Abstract
Background:
Patients with moderate to severe Graves' orbitopathy (GO) rather frequently require rehabilitative surgery after medical therapy. Diplopia is the most common side effect of orbital decompression (OD). The aim of this study was to evaluate the occurrence of postoperative diplopia in primary gaze after OD, and the influence of the surgical approach on this outcome. Moreover, we investigated the results in terms of proptosis reduction, and the long-term subjective satisfaction of patients treated with OD with regard to their appearance and ocular function.
Methods:
A retrospective evaluation of 247 patients with GO treated with medial and lateral decompression (MLD) or lateral decompression (LD) OD between January 2002 and December 2009 was performed.
Results:
The overall prevalence of postoperative diplopia in primary gaze was 55/247 (22.3%), with a statistically significant difference (p<0.001) between patients with (36/113, 31.2%) and those without (19/134, 14.2%) preoperative diplopia in secondary gaze. The surgical procedure influenced the outcome in patients without preoperative diplopia (17.8% after MLD and 0% after LD, p=0.02), but not in patients with preoperative diplopia in secondary gaze (33.3% after MLD and 26.1% after LD, p=0.5). Overall, proptosis reduction was 5.7±2.2 mm (1–11 mm), after MLD and 4.0±1.6 mm (1–8 mm) after LD (p<0.001). Fifty-one out of 55 patients with constant, postoperative diplopia in primary gaze after OD underwent squint surgery, which was successful in all but two. Four patients refused squint surgery. Patients were also interviewed for satisfaction in terms of recovery of their appearance and ocular function after a mean of 6 years from surgery (range 2–9 years): more than 85% of patients reported a good to excellent postoperative satisfaction for both items.
Conclusions:
Preoperative diplopia in secondary gaze is a risk factor for the development of diplopia in primary gaze after OD, independently of the surgical approach (MLD vs. LD). In absence of diplopia, MLD, but not LD, seems to be associated with its development in primary gaze. The reduction in proptosis after MLD is greater than that after LD. Most patients were satisfied with the results of both appearance and ocular function after OD.
Introduction
Treatment of GO includes systemic antinflammatory and immunosuppressive measures based on the use of glucocorticoids and orbital radiotherapy, as well as several surgical procedures, namely orbital decompression (OD), muscle surgery, and eyelid surgery (3,4). Urgent indications for OD are optic neuropathy, severe proptosis with consequent corneal exposure, and/or risk for subluxation of the eye globes. More commonly, OD can be performed for rehabilitative purposes (3). The rather common use of orbital surgery in GO for cosmetic reasons implies the need of refining the surgical techniques to reduce its complications (3).
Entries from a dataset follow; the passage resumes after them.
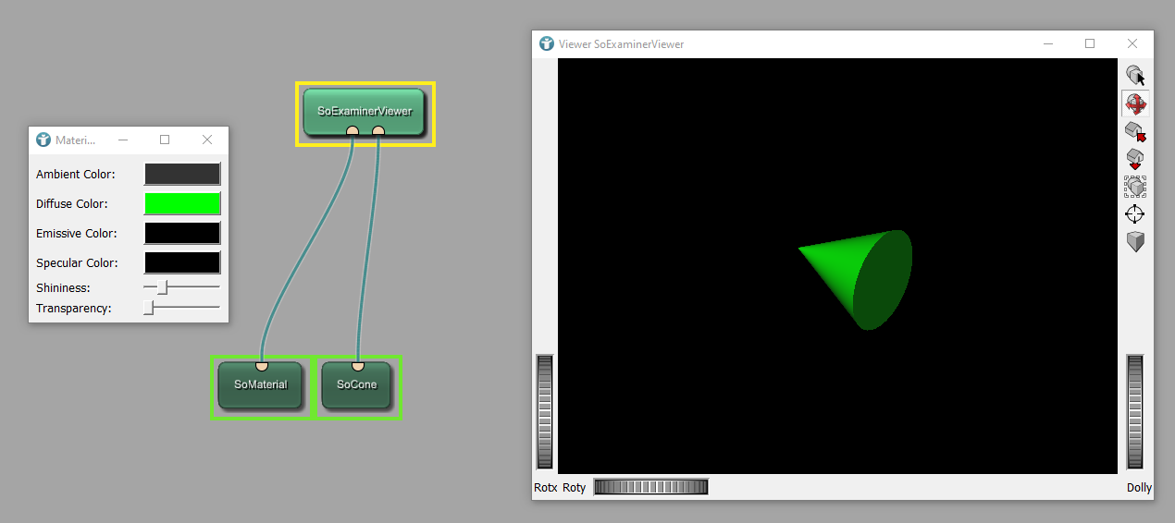Click the Viewer window title icon
Screen dimensions: 1175x523
547,43
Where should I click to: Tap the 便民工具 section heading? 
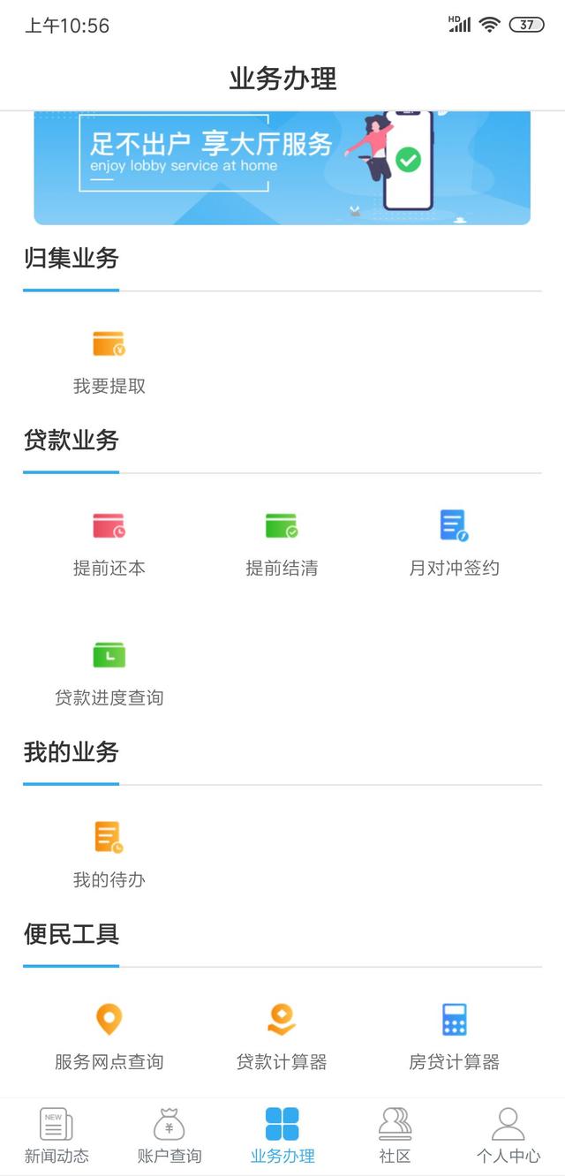[72, 934]
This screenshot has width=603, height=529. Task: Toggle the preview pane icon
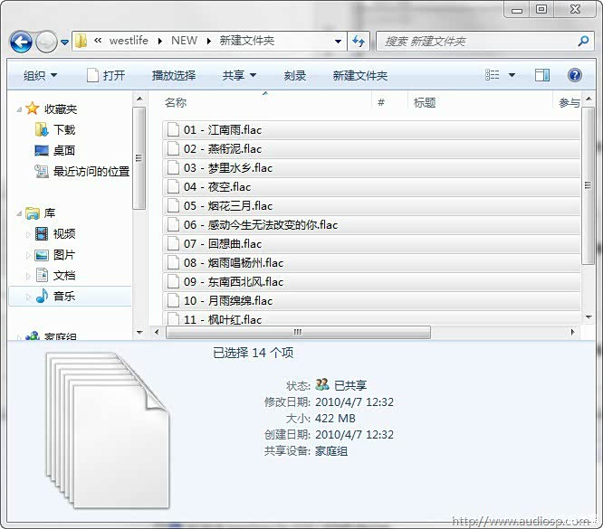[x=542, y=75]
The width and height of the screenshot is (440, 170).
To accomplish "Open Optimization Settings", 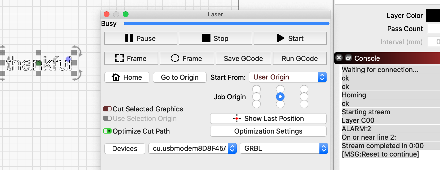I will pos(268,131).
Various techniques of OD are currently in use. Removal of the medial wall and of the orbital floor through a transantral approach is quite common (5,6). Starting from the early 1990s, a transnasal endoscopic technique was developed and became popular (7). In addition, removal of the lateral wall, either alone or in association with the medial wall, has been proposed by many authors (8 –12). Finally, Olivari has proposed the simple removal of intraorbital fat without osteotomies (13).
In our institution, the surgical approach is personalized for each patient depending on the degree of proptosis, the presence of optic nerve compression, and the presence of a significant restriction of one or more extraocular muscles. As a general principle, medial decompression (MD) is reserved for patients with mild proptosis (<23 mm) and without restriction of the medial rectus muscle, lateral decompression (LD) is used in patients with a moderate proptosis (23–26 mm), with or without extraocular muscle impairment, and balanced medial and lateral decompression (MLD) is used in case of more severe proptosis (>26 mm). In patients with optic neuropathy, the medial wall is always removed, with or without lateral wall removal, depending on the severity of the proptosis. Removal of the orbital floor, in addition to the balanced decompression, is performed only in particular situations such as very severe proptosis (>30 mm) with or without optic nerve compression and/or risk of ocular subluxation. Thus, the most widely used technique is MLD, followed by LD, whereas MD is used less frequently.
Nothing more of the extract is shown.